Fitch Affirms India Rating Days After S&P Upgrade, Points to Tariff Risks 

By BasisPoint Insight

August 25, 2025 at 8:56 AM IST

It is an affirmation of the rating that is unlikely to please the government. After all, the government was hoping for an upgrade, similar to the one it received from another rating agency just a few days ago. 

Fitch Ratings has affirmed India’s long-term foreign-currency rating at ‘BBB-’ with a stable outlook, balancing the country’s robust growth prospects against persistent fiscal vulnerabilities. By contrast, S&P Global Ratings earlier this month upgraded India to ‘BBB’ from ‘BBB-’, raising hopes of similar upgrade by other agencies. 

Fitch Ratings’ commentary underscores steady economic momentum but warns that elevated debt and deficits remain a clear credit weakness, particularly when compared with ‘BBB’ peers.

India’s growth trajectory continues to stand out. Fitch projects GDP expansion at 6.5% in 2025–26, matching the previous year’s pace and far outstripping the 2.5% median among ‘BBB’ sovereigns. Domestic demand remains the backbone, supported by the government’s sustained capital expenditure drive and resilient consumption. Yet private investment is expected to remain cautious, weighed down by global trade uncertainty and the looming threat of United States tariffs. Nominal GDP growth, which had reached 12% in 2023–24, is forecast to slow to 9% in 2025–26, reflecting moderation in price trends alongside real growth stability.

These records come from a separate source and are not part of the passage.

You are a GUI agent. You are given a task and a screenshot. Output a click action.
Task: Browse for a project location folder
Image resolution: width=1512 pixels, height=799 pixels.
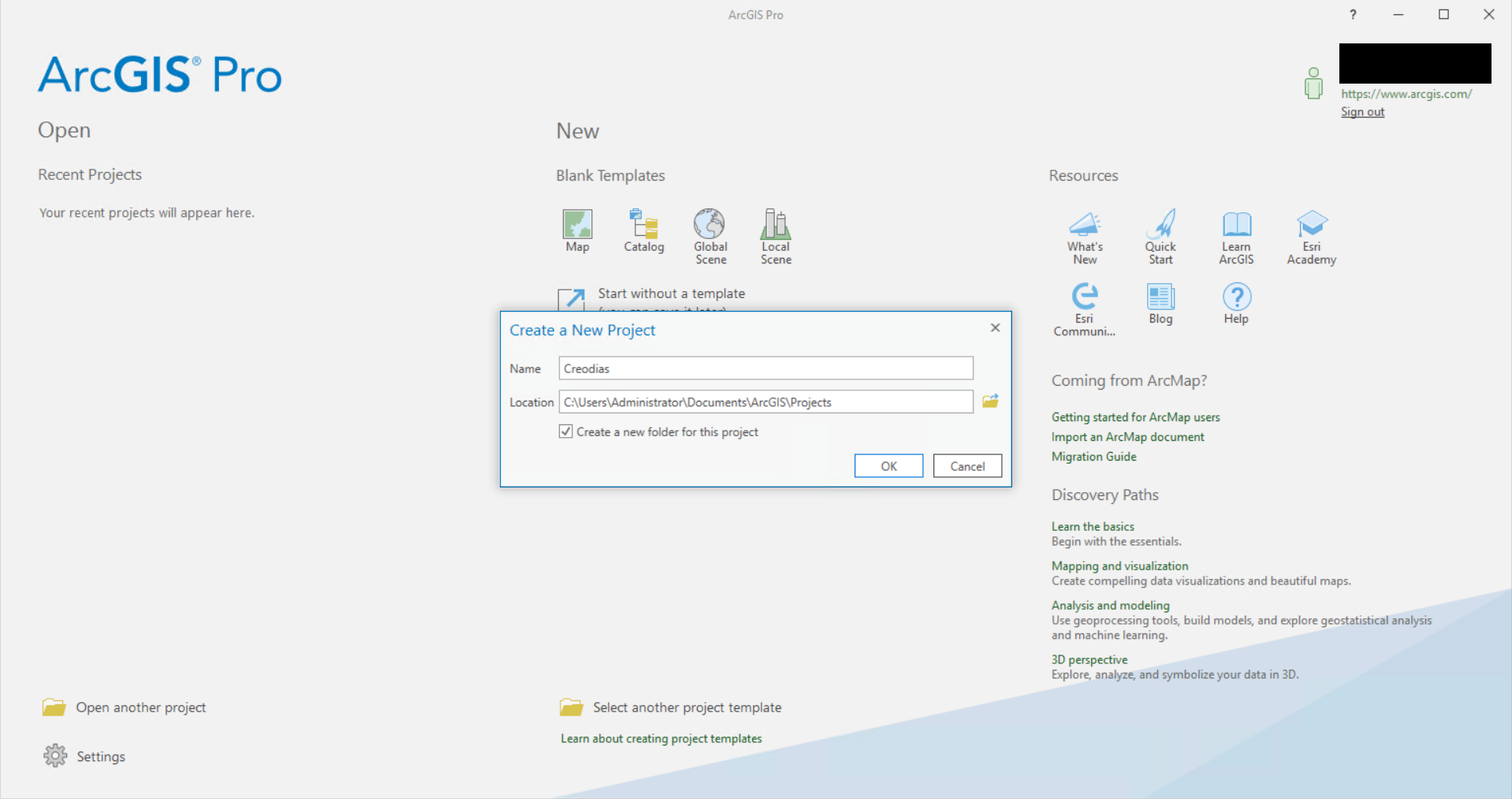(990, 401)
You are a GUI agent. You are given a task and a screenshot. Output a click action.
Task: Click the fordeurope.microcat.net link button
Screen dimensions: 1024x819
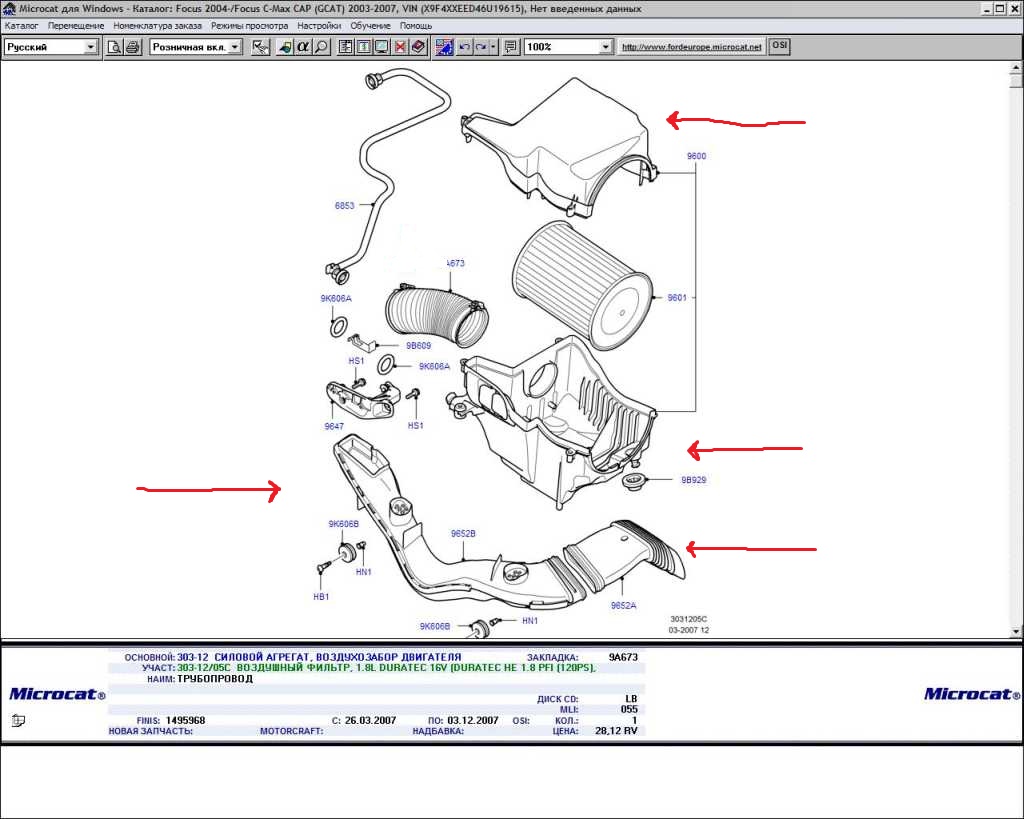691,47
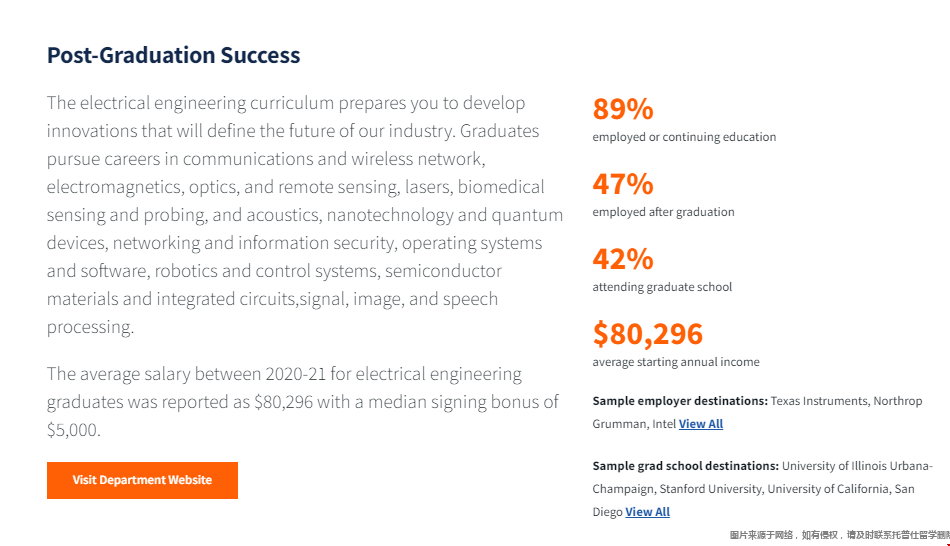Click the 'employed after graduation' label
Screen dimensions: 950x546
pyautogui.click(x=663, y=212)
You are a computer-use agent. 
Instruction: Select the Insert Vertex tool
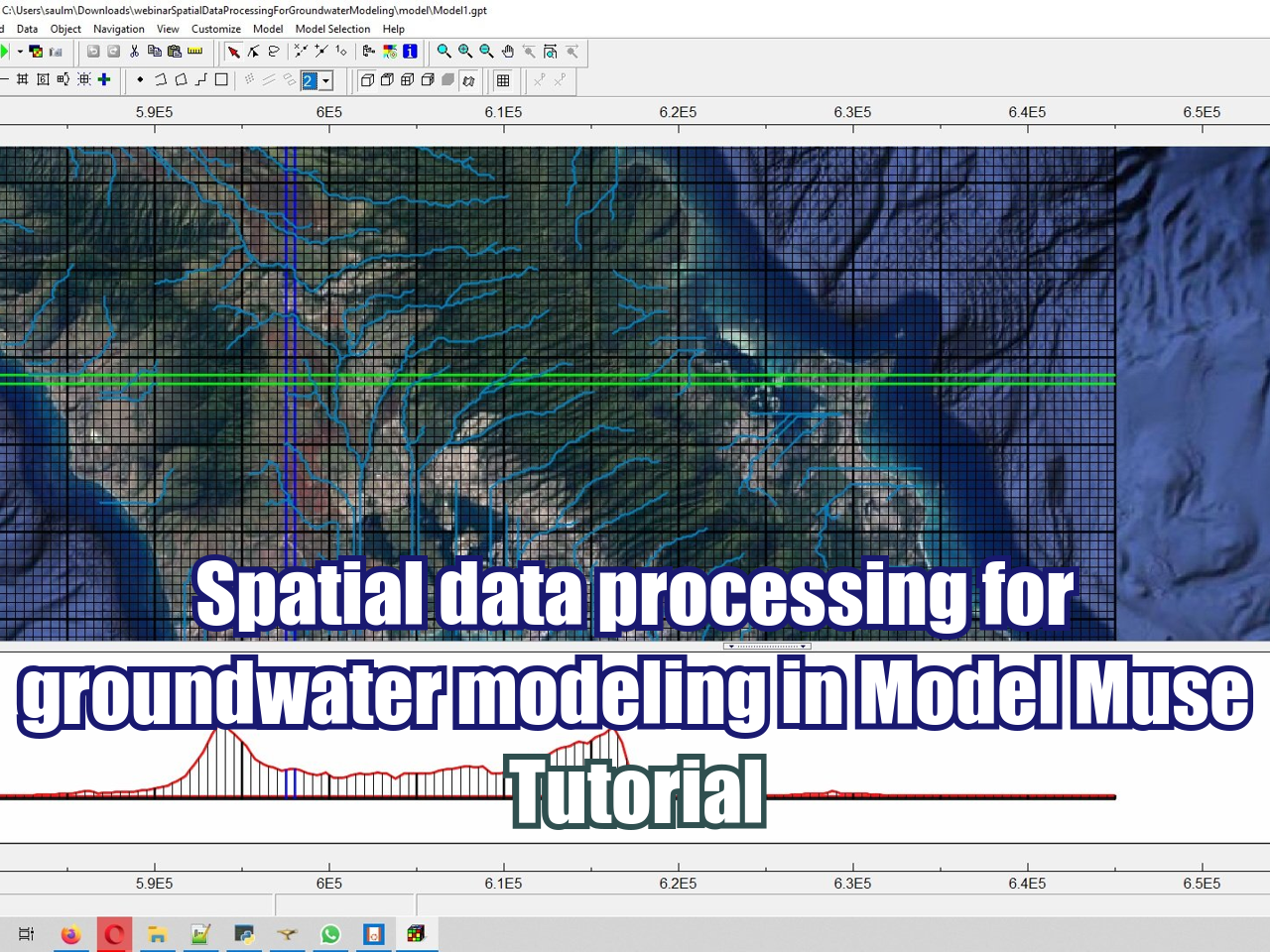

The global rating agency said the tariff issue presents a key downside risk. The Trump administration’s plan to impose a 50% headline tariff on India, potentially effective from late August, could dent sentiment even if the ultimate measures are diluted through negotiation. 

While the direct GDP exposure is limited, exports to the United States account for about 2% of India’s output, the uncertainty could sap investor confidence and delay private sector commitments. It could also blunt India’s competitive edge in attracting supply chain relocations away from China, especially if its exports face a relatively higher tariff barrier than those of Asian peers. Fitch notes that proposed reforms to the goods and services tax could provide a counterweight by supporting household consumption, but policy execution will be critical.

On the fiscal front, Fitch highlights progress but stresses that vulnerabilities remain entrenched. The central government deficit fell to 4.8% of GDP in 2024–25 from a pandemic peak of 9.2% in 2020–21, thanks to buoyant revenues and subsidy restraint, even as capital expenditure steadily rose to 3.2% of GDP. For 2025–26, the deficit is projected at 4.4%, in line with the government’s medium-term consolidation target. Still, the pace of improvement is expected to slow thereafter, with deficits plateauing just above 4% by the late 2020s as spending pressures from civil service pay and possible GST tweaks take hold.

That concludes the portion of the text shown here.